World Series of Poker
- Bracelet: 1
- Money finishes: 9
- Highest WSOP Main Event finish: 31st, 2016

World Poker Tour
- Title: None
- Final table: 3
- Money finishes: 6

= Dan Colman =

American poker player (born 1990)

Daniel Alan Colman (born July 11, 1990) is an American high-stakes professional poker player, originally from Holden, Massachusetts. He is best known for winning the $1,000,000 buy-in Big One for One Drop at the 2014 World Series of Poker. He beat Daniel Negreanu heads-up for a first place prize of $15,306,668, the fourth largest single payout in poker tournament history.

==Poker career==
Colman is primarily an online player under the names "mrGR33N13" and "riyyc225". In 2013 he became the first player in history to win $1,000,000 in hyper-turbo tournaments in a calendar year, accomplishing the feat in only nine months. In April 2014 he won the €100,000 Super High Roller at the European Poker Tour Grand Final in Monte Carlo, earning €1,539,300.

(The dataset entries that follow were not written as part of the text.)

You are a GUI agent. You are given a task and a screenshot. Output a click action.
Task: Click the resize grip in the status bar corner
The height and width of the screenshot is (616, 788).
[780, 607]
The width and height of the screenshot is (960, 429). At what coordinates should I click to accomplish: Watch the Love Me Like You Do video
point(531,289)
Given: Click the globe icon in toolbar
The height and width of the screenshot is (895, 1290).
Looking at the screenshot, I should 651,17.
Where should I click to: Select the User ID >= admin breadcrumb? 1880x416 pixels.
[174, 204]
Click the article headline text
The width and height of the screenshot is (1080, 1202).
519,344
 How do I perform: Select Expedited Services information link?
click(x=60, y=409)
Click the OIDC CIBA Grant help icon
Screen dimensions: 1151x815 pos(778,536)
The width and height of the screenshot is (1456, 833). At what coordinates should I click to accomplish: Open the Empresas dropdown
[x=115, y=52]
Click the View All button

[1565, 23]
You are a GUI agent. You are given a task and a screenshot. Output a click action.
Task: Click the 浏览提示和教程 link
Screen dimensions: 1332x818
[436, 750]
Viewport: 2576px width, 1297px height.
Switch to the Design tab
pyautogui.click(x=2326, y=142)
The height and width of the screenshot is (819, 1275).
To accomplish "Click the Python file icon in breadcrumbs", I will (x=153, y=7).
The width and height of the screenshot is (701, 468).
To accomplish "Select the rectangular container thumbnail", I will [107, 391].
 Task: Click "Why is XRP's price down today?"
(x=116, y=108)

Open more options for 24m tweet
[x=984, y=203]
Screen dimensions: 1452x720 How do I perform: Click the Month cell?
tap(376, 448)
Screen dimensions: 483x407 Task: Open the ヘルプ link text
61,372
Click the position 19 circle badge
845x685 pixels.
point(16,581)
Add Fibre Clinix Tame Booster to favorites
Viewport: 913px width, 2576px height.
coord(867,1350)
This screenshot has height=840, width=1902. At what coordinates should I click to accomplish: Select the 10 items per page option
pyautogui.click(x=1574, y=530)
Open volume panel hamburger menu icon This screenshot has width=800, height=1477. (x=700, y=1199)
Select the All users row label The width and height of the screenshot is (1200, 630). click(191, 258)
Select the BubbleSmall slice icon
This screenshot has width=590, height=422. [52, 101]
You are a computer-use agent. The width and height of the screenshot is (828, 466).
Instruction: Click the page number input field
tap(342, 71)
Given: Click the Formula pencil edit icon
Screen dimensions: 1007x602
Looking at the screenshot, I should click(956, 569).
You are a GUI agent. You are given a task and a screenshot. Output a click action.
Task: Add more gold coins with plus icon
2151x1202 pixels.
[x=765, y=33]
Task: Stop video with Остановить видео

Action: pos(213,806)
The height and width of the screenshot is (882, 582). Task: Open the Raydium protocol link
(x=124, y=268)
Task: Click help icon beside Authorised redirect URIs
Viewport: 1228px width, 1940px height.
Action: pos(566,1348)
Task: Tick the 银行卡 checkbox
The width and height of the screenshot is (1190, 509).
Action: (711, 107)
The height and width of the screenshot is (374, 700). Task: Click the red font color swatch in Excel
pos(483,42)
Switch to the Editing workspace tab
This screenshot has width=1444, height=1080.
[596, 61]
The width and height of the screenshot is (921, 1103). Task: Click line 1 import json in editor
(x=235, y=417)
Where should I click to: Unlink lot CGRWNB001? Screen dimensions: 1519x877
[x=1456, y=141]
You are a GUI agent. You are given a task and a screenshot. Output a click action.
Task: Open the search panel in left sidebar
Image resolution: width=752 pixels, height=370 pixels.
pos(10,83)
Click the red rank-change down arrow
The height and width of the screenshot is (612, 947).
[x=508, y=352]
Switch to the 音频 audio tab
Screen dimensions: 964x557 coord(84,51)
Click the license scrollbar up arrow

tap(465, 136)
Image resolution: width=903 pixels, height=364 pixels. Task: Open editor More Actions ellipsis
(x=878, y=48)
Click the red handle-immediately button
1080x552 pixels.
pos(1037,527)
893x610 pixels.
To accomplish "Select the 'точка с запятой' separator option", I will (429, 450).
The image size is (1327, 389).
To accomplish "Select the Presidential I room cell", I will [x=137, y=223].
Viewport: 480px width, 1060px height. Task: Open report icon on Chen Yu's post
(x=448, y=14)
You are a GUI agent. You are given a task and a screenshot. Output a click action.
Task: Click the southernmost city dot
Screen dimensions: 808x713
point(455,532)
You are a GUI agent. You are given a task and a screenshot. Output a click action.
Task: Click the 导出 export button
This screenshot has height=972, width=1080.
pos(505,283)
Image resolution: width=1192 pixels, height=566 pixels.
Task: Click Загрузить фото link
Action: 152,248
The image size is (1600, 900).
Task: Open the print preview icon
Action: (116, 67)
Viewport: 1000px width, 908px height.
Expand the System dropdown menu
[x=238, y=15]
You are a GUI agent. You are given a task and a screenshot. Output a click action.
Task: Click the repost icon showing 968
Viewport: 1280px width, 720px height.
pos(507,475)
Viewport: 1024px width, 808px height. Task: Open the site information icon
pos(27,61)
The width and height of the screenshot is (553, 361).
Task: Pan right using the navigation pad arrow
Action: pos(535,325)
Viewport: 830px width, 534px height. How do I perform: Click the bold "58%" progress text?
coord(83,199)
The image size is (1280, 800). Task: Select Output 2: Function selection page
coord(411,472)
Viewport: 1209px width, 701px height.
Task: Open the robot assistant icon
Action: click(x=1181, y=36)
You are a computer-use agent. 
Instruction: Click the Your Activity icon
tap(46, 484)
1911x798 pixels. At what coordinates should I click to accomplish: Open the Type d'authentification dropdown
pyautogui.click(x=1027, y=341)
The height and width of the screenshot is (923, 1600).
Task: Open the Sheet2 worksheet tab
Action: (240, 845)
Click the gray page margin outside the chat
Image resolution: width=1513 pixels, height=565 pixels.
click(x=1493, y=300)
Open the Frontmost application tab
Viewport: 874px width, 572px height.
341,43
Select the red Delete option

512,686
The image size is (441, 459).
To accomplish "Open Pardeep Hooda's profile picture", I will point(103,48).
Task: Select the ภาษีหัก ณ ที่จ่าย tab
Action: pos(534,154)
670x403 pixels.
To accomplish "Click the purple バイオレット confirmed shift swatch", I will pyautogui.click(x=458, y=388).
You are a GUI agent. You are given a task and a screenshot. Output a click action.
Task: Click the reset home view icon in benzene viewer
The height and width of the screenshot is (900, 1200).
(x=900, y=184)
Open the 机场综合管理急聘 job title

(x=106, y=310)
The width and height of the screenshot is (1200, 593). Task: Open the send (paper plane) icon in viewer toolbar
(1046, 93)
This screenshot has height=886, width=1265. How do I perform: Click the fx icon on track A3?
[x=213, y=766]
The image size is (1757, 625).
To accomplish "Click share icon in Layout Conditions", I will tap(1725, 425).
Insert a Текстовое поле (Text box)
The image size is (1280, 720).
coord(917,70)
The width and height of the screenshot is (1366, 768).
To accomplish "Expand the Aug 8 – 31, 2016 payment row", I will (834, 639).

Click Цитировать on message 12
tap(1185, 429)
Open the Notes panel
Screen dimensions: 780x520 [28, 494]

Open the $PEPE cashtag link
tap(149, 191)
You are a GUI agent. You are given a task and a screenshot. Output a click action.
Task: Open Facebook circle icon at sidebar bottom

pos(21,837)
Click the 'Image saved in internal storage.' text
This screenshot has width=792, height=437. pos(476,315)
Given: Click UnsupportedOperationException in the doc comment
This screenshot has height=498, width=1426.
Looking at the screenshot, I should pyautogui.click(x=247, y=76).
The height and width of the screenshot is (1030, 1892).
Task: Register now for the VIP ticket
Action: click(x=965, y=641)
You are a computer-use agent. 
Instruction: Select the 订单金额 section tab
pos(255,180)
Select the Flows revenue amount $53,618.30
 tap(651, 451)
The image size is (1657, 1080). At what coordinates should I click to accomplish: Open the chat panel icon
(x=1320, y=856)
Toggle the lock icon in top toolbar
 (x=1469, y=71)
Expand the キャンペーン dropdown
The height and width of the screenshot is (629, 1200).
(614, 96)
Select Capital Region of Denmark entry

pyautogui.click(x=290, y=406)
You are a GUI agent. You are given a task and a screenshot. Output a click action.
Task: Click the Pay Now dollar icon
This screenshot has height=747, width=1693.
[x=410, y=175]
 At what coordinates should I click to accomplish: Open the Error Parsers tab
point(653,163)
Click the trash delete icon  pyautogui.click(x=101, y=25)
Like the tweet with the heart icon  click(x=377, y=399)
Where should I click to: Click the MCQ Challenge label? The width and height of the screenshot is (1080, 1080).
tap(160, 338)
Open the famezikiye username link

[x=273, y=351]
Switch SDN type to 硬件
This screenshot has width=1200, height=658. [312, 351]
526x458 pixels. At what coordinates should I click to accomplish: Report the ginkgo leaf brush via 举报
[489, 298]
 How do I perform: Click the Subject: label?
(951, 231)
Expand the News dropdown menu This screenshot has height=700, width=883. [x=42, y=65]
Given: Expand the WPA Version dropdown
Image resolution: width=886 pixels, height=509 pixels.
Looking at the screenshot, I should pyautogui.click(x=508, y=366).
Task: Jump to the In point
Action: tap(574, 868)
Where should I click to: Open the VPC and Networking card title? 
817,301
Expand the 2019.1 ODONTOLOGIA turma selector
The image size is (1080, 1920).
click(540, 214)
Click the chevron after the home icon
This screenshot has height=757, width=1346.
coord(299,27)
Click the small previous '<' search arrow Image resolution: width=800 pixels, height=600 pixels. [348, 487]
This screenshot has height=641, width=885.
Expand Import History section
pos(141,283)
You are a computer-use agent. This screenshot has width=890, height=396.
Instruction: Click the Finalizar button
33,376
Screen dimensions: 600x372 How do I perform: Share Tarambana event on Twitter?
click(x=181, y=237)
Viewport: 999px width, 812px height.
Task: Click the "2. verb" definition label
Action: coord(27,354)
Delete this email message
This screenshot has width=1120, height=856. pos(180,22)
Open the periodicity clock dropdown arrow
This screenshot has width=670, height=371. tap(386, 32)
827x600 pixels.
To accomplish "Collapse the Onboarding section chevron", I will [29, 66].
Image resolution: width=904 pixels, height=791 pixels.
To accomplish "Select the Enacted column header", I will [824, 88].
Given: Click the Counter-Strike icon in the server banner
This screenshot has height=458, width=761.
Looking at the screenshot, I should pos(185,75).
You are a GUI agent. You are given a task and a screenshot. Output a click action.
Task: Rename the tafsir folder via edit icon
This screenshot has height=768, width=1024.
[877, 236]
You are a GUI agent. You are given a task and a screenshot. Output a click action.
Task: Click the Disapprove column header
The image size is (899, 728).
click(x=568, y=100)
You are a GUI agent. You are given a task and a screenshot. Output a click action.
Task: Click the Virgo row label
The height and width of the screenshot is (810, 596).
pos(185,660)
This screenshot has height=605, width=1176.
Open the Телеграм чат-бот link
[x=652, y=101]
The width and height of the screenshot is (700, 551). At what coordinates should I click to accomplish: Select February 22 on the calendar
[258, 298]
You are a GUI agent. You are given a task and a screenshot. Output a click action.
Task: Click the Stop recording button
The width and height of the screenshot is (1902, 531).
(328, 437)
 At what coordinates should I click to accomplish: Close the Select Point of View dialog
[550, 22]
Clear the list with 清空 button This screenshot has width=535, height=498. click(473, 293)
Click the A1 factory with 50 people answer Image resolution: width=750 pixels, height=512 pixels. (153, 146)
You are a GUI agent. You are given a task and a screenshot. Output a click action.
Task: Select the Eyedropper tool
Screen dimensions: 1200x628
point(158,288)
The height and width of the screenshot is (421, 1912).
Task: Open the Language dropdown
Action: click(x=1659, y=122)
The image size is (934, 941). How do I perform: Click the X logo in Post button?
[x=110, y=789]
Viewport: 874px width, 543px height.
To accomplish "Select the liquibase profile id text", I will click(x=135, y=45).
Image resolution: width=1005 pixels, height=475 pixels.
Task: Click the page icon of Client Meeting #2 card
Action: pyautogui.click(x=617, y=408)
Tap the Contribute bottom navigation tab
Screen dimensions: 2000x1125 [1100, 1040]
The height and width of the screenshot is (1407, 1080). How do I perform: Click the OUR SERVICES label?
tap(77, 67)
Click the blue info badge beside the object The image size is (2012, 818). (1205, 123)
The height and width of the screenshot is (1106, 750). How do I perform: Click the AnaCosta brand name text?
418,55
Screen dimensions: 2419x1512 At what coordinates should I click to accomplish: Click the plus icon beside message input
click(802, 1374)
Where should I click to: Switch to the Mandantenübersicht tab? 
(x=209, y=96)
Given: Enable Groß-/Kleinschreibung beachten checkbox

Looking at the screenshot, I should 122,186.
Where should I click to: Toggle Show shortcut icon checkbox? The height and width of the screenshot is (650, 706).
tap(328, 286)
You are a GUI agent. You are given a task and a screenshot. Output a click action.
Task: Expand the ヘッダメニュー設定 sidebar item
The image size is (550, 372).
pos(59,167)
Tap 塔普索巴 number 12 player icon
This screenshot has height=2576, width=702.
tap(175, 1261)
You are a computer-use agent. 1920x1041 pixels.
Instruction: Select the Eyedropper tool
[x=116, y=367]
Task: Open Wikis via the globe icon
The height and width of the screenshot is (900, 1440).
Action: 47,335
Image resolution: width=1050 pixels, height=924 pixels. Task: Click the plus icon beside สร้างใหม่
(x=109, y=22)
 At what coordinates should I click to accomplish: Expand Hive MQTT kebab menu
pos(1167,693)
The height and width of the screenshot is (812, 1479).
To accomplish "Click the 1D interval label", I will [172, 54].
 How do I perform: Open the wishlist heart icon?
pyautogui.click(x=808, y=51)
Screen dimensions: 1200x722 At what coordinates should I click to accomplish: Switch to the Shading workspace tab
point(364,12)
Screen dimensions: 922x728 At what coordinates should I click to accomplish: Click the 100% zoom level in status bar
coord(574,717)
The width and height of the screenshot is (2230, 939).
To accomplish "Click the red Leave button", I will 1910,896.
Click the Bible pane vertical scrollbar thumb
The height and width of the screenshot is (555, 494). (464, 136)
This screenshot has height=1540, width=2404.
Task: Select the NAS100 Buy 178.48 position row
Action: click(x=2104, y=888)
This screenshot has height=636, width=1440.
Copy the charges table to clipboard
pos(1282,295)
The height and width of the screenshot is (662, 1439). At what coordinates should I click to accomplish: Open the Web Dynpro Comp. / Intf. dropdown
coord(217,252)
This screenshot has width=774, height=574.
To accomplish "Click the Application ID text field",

At the 2014 WSOP, Colman finished in third place in the $10,000 Heads-Up event, before winning The Big One for One Drop for $15,306,668.

Colman added two more seven-figure cashes that summer. First, he finished second in the €50,000 Super High Roller at EPT 2014 for €843,066 ($1,120,186), then in September he won the Seminole Hard Rock Poker Open, prevailing over a field of 1,499 and winning $1,446,710. In October 2014 he won the WPT Alpha 8 super high roller for $990,000, bringing his live tournament cashes to 21 million in 2014.

In 2014, he won the BLUFF Player of the year award.

As of May 2021, his total live winnings exceeded $28,900,000.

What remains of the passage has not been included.